Original Nishan of Princess Jahanara in Persian

Persian Text of the Nishan of Princess Jahanara

English Translation of Nishan of Princess Jahanara

Reference: S.A.I. Tirmizi, Edicts from the Mughal Harem, Edicts of a Princess, pp. 82-83. 


1.    The original edict is preserved in the Victoria Memorial Museum, Kolkata, A. No. 1896.

2.    The seal is rectangular with a niche each in the middle, on the top and at the bottom.

3.    Sahib Qiran I Sani is a title of Shah Jahan and means “second lord of happy conjunction”.

4.    About Najabat Khan – Shah Jahan gave this title to Mirza Shuja, the 3rd son of Mirza Shahrukh of Badakhshan, who was born in India during the reign of Jahangir. Mirza Shahrukh had fled to Hindustan in 1584 after Badakshan was taken over by the Uzbeks. He joined Akbar's court as a noble. Mirza Shuja was also given a mansab of 2000 and appointed Faujdar of Kol in the 3rd Julus (3rd reigning year) of Shah Jahan. The following year, he was made Faujdar of Suba Multan and later Kangra.
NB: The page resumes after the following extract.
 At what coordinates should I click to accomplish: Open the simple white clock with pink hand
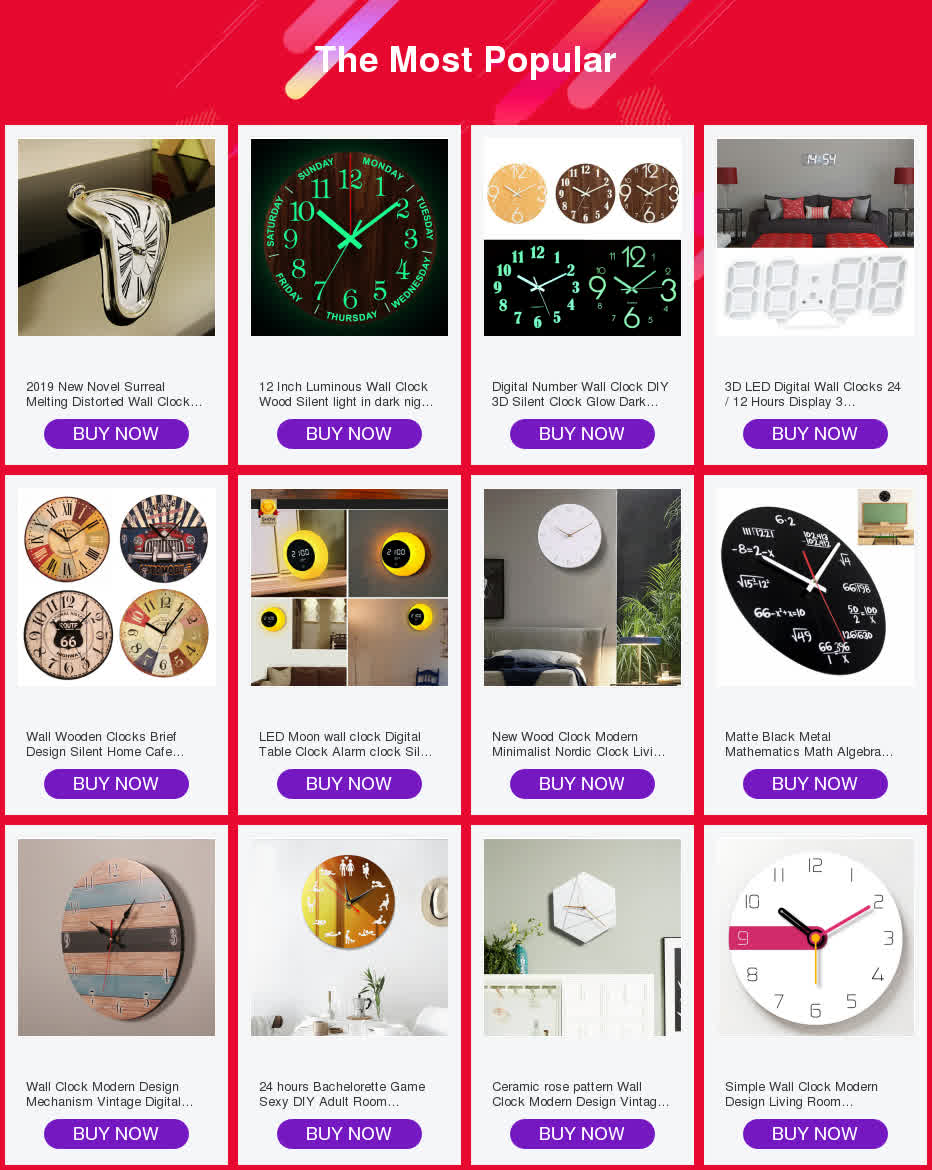coord(815,937)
He passed away in the 7th reigning year of Aurangzeb.

5.      Each pargana had a shiqdar who was its revenue collector and also maintained law and order there.

6.      A mauza was an administrative district that could contain one or more villages. It was a revenue collection unit within a pargana. (Did you know that in Assam, the head of a mauza was called a mazumdar?)


Jahanara issued this nishan to Najabat Khan to inform him that the mauza of Umrauli had been given as inam to Musammat Shaham Ana by virtue of a royal order. She clearly instructs him to ensure that nobody is allowed to perpetuate atrocities and excesses upon that lady’s men and the inhabitants of that village.” Further, he should help the lady and her people in all possible ways, by considering the lady as one of the servants of Jahanara herself.

The importance attached to Najabat Khan can be seen in the very opening sentence of the nishan where he has been showered with fulsome praise. 

Another point worth pondering is that the mauza was granted to a woman. This indicates that a woman could also hold land / property in those days in her own name. Quite remarkable, isn't it?

Musammat is similar to "plaintiff" / "defendant" in court proceedings today.


From the farmans of Maryam Makani Hamida Banu, Mariam-Uz-Zamani and Jahanara, we can see that the queen mothers, queen consorts and princesses went all out to promote the welfare of the raiyat. There are other farmans of the Mughal ladies that show that these ladies were keen to augment the revenue of the empire by encouraging the cultivation of land lying fallow. 

However the Zamindars usurped the revenue and withheld payment whenever an opportunity presented itself. We saw how Zamindar Suraj Mal usurped the revenues of the jagir of Mudabbir Beg in the pargana of Chaupala, in sarkar Sambhal. { LinK : Farman of Mariam-Uz-Zamani Begum }

Zamindars and jagirdars in general tried to extract as much revenue as possible from the peasants who were sometimes reduced to penury and forced to revolt. Some Zamindars even cheated the empire by not remitting the revenue collected into the Imperial Treasury. 

This is the reason why we see that the farmans are forced to clearly indicate that no one should "perpetuate atrocities on the defendant" or "go against the spirit  of the farman", in the interest of the defendant. Sometimes, multiple farmans had to be issued for the same case, as even the royal orders were ignored at times. For instance, the farman of Hamida Banu was issued as a reminder after no action was taken on the farman of Akbar for granting land to Vithaleshrai of Mathura.  { Link : Farman of Hamida Banu Begum }

Such instances indicate that increasingly, Zamindars and the peasants were cut off from the Mughal governing class and were discontented, especially starting from the later years of Shah Jahan's reign. The revolts gathered momentum during Aurangzeb's rule, resulting in the agrarian crisis that was one of the foremost reasons for the slow collapse of the Mughal empire.  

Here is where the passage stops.